- _Work request_
Copy exactly the lines of the material below that fall between the line with "What Is Web" and the line with "Aceptar (421, 1407)", both of those lines included; pictures stay out.

- _Supplied information_
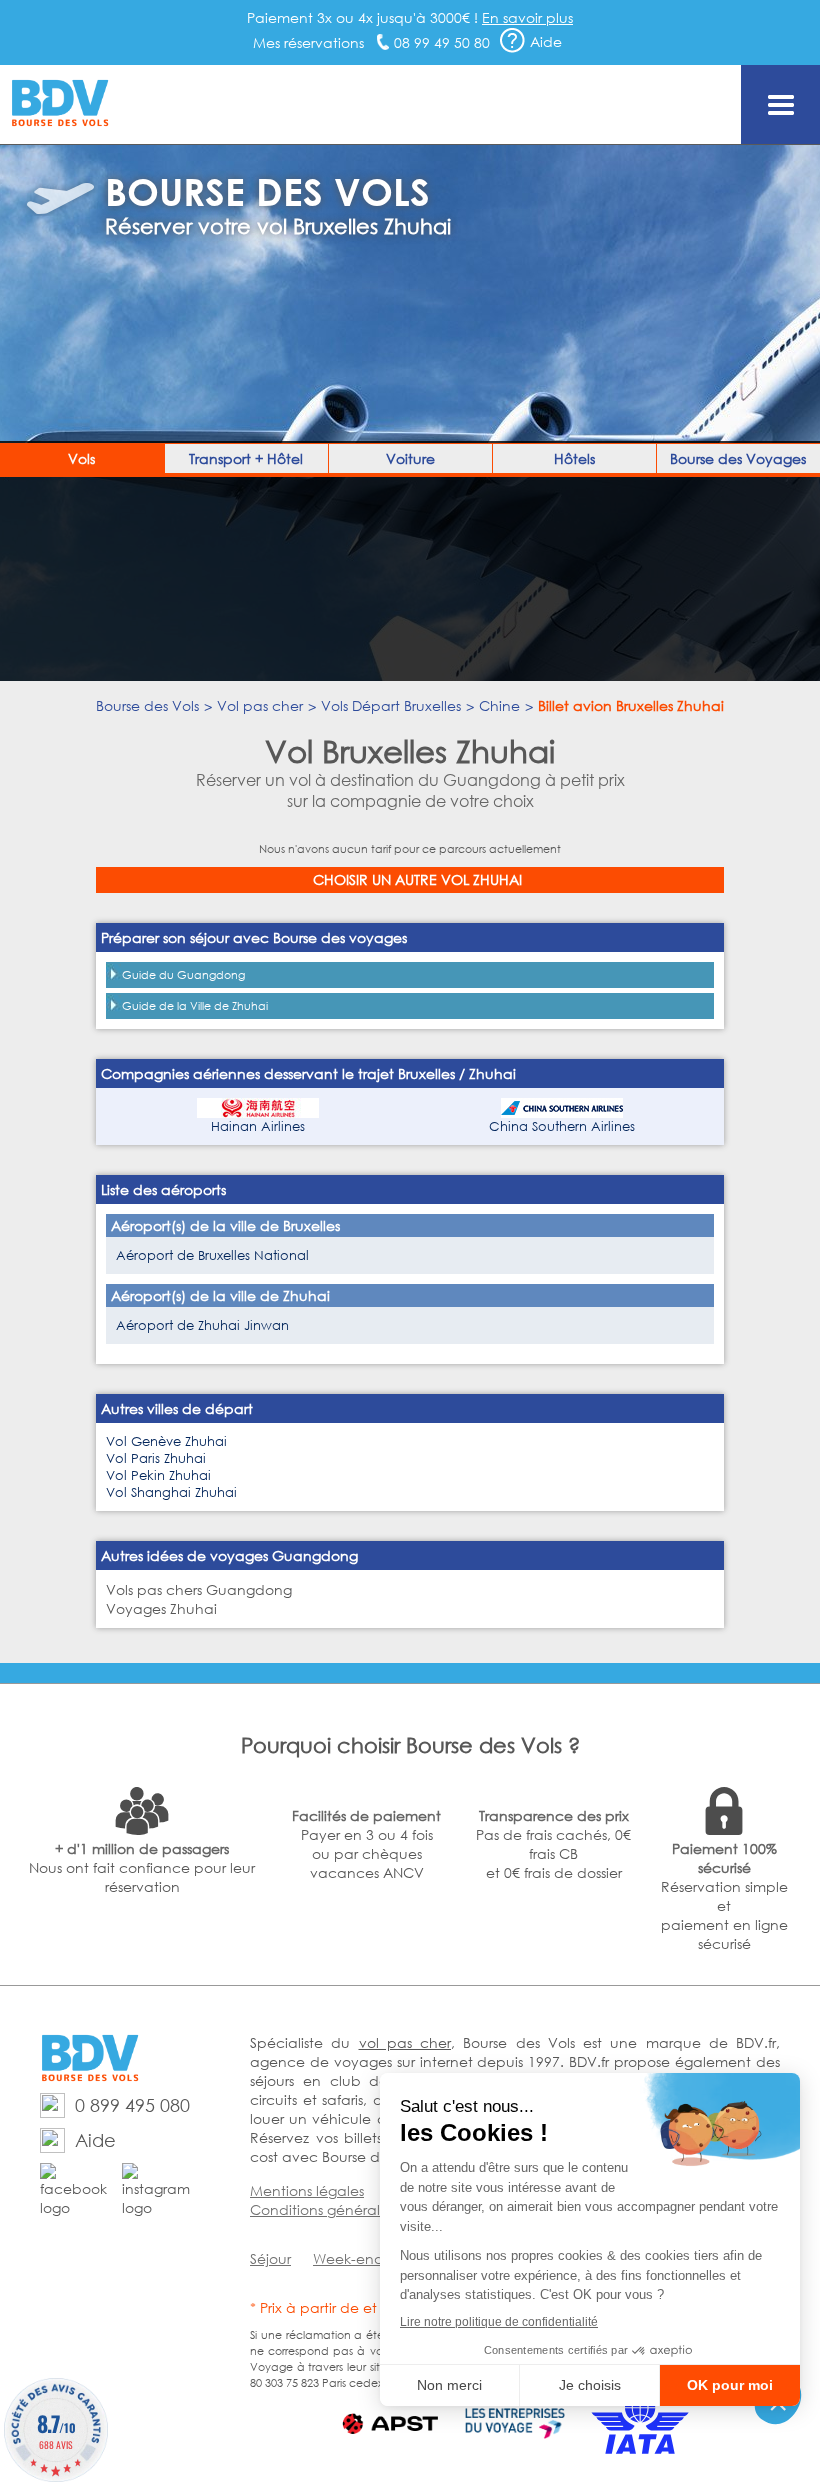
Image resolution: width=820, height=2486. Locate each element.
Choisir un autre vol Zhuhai (417, 879)
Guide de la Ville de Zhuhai (195, 1006)
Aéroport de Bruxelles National (212, 1255)
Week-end (348, 2258)
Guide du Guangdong (183, 975)
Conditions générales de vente (355, 2209)
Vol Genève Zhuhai (166, 1441)
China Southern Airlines (562, 1126)
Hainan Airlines (258, 1126)
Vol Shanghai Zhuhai (171, 1492)
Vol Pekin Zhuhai (158, 1475)
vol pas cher (405, 2042)
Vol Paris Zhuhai (156, 1458)
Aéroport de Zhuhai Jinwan (202, 1325)
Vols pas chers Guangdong (199, 1589)
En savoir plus (527, 17)
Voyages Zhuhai (161, 1608)
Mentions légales (307, 2190)
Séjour (270, 2258)
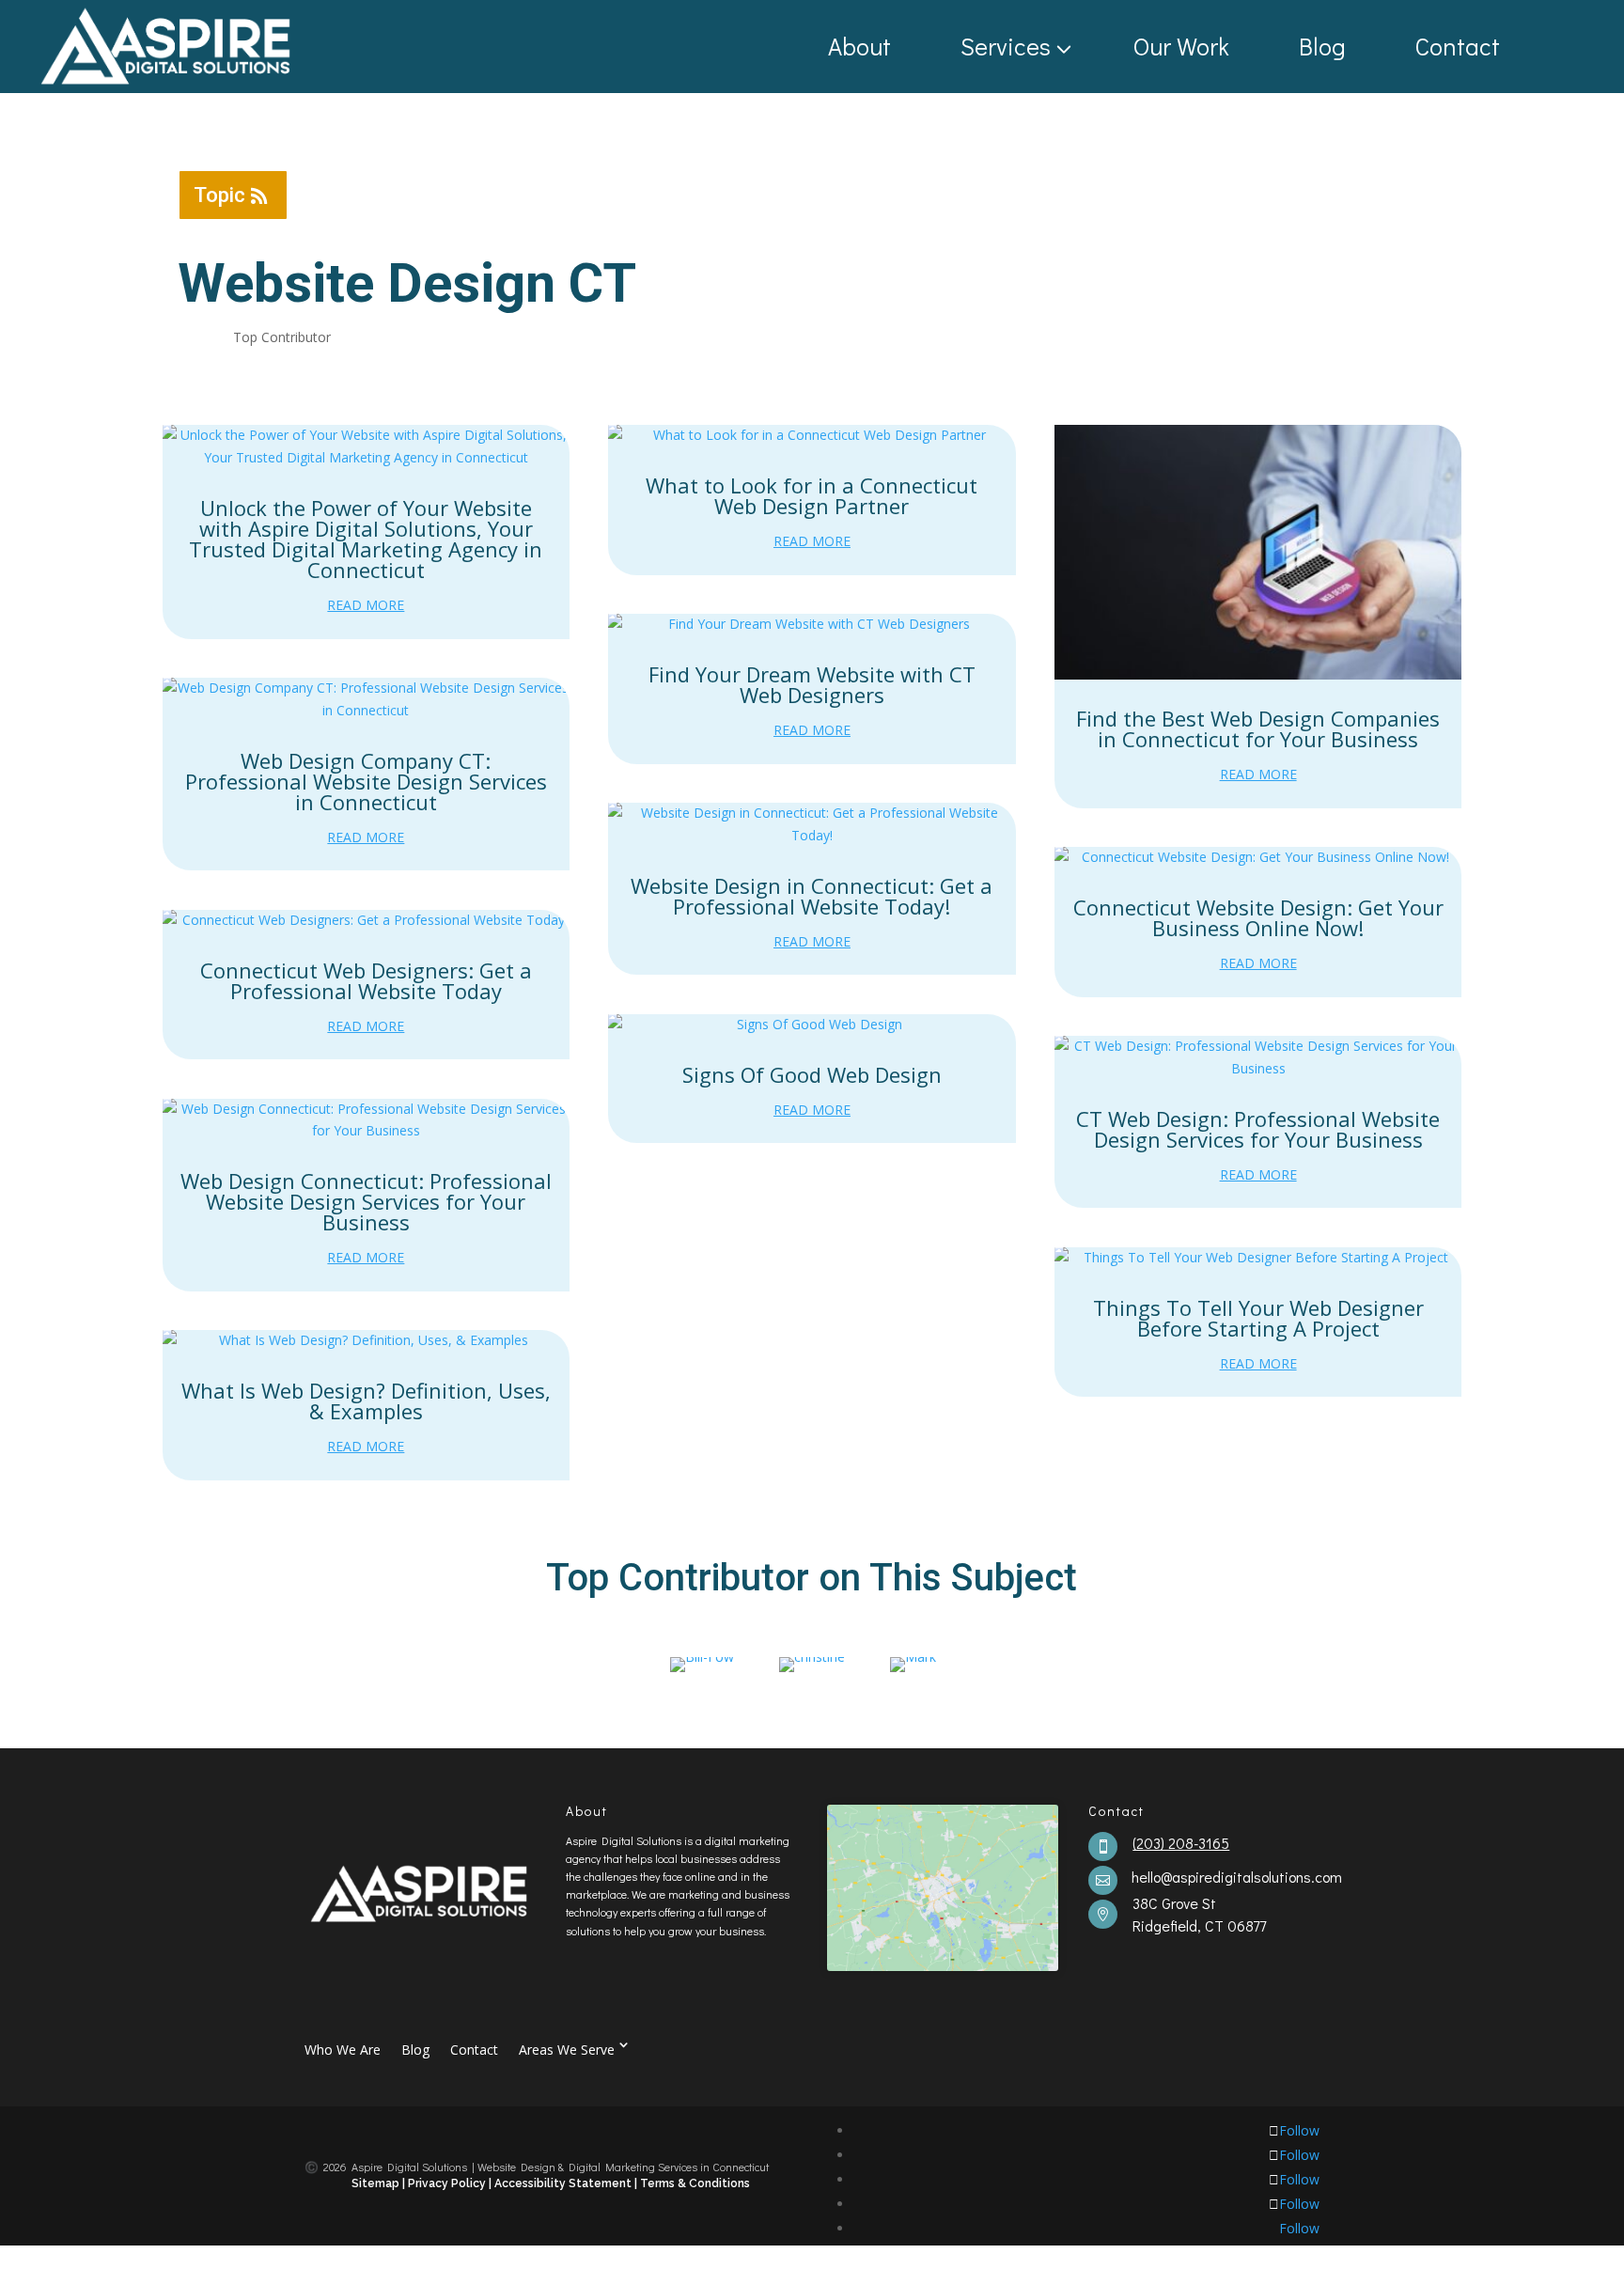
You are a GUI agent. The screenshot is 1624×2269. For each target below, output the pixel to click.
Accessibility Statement (564, 2183)
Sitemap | (379, 2183)
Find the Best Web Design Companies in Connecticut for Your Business (1258, 728)
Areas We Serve (567, 2049)
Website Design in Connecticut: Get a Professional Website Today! (811, 895)
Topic (219, 195)
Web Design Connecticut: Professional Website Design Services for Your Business (366, 1201)
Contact (1457, 46)
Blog (1322, 46)
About (859, 46)
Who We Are (342, 2049)
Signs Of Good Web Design (812, 1074)
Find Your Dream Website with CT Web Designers (812, 684)
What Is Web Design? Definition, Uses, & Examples (366, 1400)
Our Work (1181, 46)
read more (365, 605)
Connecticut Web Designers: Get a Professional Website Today (366, 980)
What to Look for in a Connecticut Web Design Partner (811, 495)
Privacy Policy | (450, 2183)
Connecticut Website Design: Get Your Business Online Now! (1258, 917)
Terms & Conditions (695, 2183)
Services (1005, 46)
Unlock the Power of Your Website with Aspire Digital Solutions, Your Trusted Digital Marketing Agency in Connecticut (365, 538)
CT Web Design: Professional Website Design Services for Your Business (1258, 1128)
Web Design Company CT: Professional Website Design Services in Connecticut (366, 781)
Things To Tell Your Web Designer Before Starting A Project (1258, 1317)
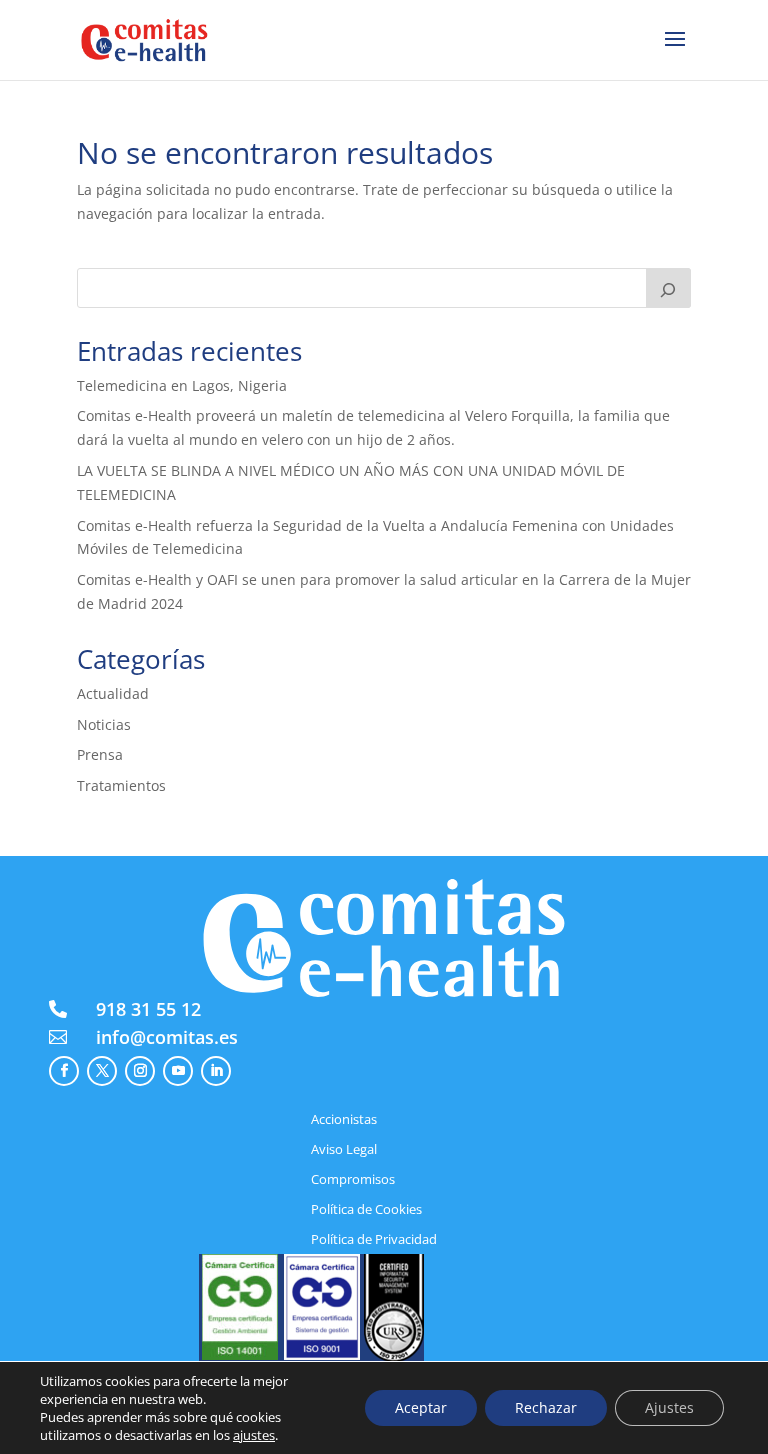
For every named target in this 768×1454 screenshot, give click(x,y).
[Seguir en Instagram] (140, 1071)
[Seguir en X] (102, 1071)
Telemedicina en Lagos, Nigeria (182, 385)
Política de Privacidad (374, 1240)
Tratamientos (121, 785)
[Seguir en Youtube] (178, 1071)
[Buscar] (669, 288)
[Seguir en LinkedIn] (216, 1071)
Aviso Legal (344, 1150)
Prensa (100, 754)
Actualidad (113, 693)
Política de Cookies (366, 1210)
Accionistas (344, 1120)
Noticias (104, 724)
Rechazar (546, 1407)
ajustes (254, 1435)
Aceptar (421, 1407)
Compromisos (353, 1180)
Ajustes (669, 1407)
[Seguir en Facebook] (64, 1071)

- _Finished task_
What Is Web Design? Definition, Uses, & Examples (366, 1400)
Our Work (1181, 46)
read more (365, 605)
Connecticut Web Designers: Get a Professional Website Today (366, 980)
What to Look for in a Connecticut Web Design Partner (811, 495)
Privacy Policy | (450, 2183)
Connecticut Website Design: Get Your Business Online Now! (1258, 917)
Terms & Conditions (695, 2183)
Services (1005, 46)
Unlock the Power of Your Website with Aspire Digital Solutions, Your Trusted Digital Marketing Agency in Connecticut (365, 538)
CT Web Design: Professional Website Design Services for Your Business (1258, 1128)
Web Design Company CT: Professional Website Design Services in Connecticut (366, 781)
Things To Tell Your Web Designer Before Starting A Project (1258, 1317)
For every named target in this 768×1454 screenshot, give click(x,y).
[Seguir en Instagram] (140, 1071)
[Seguir en X] (102, 1071)
Telemedicina en Lagos, Nigeria (182, 385)
Política de Privacidad (374, 1240)
Tratamientos (121, 785)
[Seguir en Youtube] (178, 1071)
[Buscar] (669, 288)
[Seguir en LinkedIn] (216, 1071)
Aviso Legal (344, 1150)
Prensa (100, 754)
Actualidad (113, 693)
Política de Cookies (366, 1210)
Accionistas (344, 1120)
Noticias (104, 724)
Rechazar (546, 1407)
ajustes (254, 1435)
Aceptar (421, 1407)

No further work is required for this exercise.